Source records:
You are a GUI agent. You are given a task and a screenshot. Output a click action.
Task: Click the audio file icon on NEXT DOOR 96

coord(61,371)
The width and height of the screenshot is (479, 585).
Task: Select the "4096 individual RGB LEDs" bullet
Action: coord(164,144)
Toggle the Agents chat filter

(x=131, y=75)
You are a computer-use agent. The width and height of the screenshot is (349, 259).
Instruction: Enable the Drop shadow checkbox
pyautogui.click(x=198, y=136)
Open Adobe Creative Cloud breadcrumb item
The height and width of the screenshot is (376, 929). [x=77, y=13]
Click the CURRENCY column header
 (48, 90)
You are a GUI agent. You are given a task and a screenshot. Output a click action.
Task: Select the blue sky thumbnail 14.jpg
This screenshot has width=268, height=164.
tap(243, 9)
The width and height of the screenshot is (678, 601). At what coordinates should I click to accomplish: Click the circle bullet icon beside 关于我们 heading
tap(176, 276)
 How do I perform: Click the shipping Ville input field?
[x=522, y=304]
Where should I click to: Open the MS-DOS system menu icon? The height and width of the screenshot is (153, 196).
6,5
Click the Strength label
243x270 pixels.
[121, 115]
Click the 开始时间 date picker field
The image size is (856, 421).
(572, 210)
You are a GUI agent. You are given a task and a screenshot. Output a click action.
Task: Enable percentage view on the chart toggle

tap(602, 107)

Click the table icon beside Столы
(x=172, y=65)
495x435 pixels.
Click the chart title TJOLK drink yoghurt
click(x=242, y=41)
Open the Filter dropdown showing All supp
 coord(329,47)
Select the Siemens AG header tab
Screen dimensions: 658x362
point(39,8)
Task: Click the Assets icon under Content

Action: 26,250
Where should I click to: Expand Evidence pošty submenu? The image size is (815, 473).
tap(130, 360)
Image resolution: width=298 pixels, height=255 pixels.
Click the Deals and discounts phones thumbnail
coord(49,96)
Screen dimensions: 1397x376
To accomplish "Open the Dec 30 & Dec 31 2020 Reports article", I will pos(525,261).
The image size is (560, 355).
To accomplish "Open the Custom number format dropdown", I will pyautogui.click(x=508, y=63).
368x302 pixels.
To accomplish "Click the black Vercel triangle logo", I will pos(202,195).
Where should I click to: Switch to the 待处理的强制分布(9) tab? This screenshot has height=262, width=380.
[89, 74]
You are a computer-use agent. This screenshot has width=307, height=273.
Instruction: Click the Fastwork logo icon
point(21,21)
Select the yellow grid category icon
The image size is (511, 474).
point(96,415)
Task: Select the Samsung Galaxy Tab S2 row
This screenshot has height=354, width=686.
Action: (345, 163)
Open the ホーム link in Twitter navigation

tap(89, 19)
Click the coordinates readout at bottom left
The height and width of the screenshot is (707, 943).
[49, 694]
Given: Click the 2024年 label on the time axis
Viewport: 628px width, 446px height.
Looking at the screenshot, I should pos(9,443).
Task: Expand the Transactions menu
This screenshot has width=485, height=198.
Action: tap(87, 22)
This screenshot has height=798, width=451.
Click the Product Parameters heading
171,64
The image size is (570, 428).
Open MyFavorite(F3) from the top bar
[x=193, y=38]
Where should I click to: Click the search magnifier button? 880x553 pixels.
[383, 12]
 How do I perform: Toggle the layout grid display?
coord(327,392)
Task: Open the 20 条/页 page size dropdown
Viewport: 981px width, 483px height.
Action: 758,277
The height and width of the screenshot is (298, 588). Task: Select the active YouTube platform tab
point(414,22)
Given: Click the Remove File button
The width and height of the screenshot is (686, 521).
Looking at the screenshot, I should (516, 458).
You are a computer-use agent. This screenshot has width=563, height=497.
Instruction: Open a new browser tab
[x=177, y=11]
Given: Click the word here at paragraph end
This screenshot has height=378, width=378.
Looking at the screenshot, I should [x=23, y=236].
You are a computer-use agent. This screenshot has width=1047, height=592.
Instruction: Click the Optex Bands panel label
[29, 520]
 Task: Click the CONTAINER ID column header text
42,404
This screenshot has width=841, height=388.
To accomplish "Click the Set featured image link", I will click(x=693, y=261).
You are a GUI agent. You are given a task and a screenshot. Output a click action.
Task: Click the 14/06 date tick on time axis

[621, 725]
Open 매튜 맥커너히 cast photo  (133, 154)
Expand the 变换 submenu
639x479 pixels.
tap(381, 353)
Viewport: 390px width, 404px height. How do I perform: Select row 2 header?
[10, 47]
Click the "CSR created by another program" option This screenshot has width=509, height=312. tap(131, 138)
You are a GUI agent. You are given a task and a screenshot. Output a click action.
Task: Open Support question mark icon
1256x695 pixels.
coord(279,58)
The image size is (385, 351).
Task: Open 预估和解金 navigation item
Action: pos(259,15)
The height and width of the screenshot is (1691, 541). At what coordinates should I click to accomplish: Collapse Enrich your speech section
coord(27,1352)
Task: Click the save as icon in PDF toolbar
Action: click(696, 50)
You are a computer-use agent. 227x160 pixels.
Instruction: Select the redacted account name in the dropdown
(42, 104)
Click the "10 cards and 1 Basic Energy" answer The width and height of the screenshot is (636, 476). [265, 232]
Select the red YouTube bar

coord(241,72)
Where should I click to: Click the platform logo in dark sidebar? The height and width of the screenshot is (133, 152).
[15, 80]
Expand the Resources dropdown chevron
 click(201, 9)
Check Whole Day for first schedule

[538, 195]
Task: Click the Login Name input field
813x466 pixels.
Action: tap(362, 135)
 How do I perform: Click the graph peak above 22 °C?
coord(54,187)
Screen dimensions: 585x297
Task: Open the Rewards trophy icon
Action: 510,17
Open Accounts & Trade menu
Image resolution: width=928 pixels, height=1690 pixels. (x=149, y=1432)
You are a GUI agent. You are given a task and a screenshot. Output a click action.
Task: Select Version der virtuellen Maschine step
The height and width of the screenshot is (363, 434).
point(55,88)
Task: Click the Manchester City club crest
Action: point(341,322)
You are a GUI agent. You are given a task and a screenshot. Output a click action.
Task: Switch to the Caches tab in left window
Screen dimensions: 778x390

» **Try it**
If a line comes after the one that contains "368x302 pixels.", leave it out; return every line of the entries up to that point exactly, starting with the first, with that line included.

» **Solution to the problem**
You are a GUI agent. You are given a task and a screenshot. Output a click action.
Task: Click the audio file icon on NEXT DOOR 96

coord(61,371)
The width and height of the screenshot is (479, 585).
Task: Select the "4096 individual RGB LEDs" bullet
Action: coord(164,144)
Toggle the Agents chat filter

(x=131, y=75)
You are a computer-use agent. The width and height of the screenshot is (349, 259).
Instruction: Enable the Drop shadow checkbox
pyautogui.click(x=198, y=136)
Open Adobe Creative Cloud breadcrumb item
The height and width of the screenshot is (376, 929). [x=77, y=13]
Click the CURRENCY column header
 (48, 90)
You are a GUI agent. You are given a task and a screenshot. Output a click action.
Task: Select the blue sky thumbnail 14.jpg
This screenshot has width=268, height=164.
tap(243, 9)
The width and height of the screenshot is (678, 601). At what coordinates should I click to accomplish: Click the circle bullet icon beside 关于我们 heading
tap(176, 276)
 How do I perform: Click the shipping Ville input field?
[x=522, y=304]
Where should I click to: Open the MS-DOS system menu icon? The height and width of the screenshot is (153, 196).
6,5
Click the Strength label
243x270 pixels.
[121, 115]
Click the 开始时间 date picker field
The image size is (856, 421).
(572, 210)
You are a GUI agent. You are given a task and a screenshot. Output a click action.
Task: Enable percentage view on the chart toggle

tap(602, 107)

Click the table icon beside Столы
(x=172, y=65)
495x435 pixels.
Click the chart title TJOLK drink yoghurt
click(x=242, y=41)
Open the Filter dropdown showing All supp
 coord(329,47)
Select the Siemens AG header tab
Screen dimensions: 658x362
point(39,8)
Task: Click the Assets icon under Content

Action: 26,250
Where should I click to: Expand Evidence pošty submenu? The image size is (815, 473).
tap(130, 360)
Image resolution: width=298 pixels, height=255 pixels.
Click the Deals and discounts phones thumbnail
coord(49,96)
Screen dimensions: 1397x376
To accomplish "Open the Dec 30 & Dec 31 2020 Reports article", I will pos(525,261).
The image size is (560, 355).
To accomplish "Open the Custom number format dropdown", I will pyautogui.click(x=508, y=63).
368x302 pixels.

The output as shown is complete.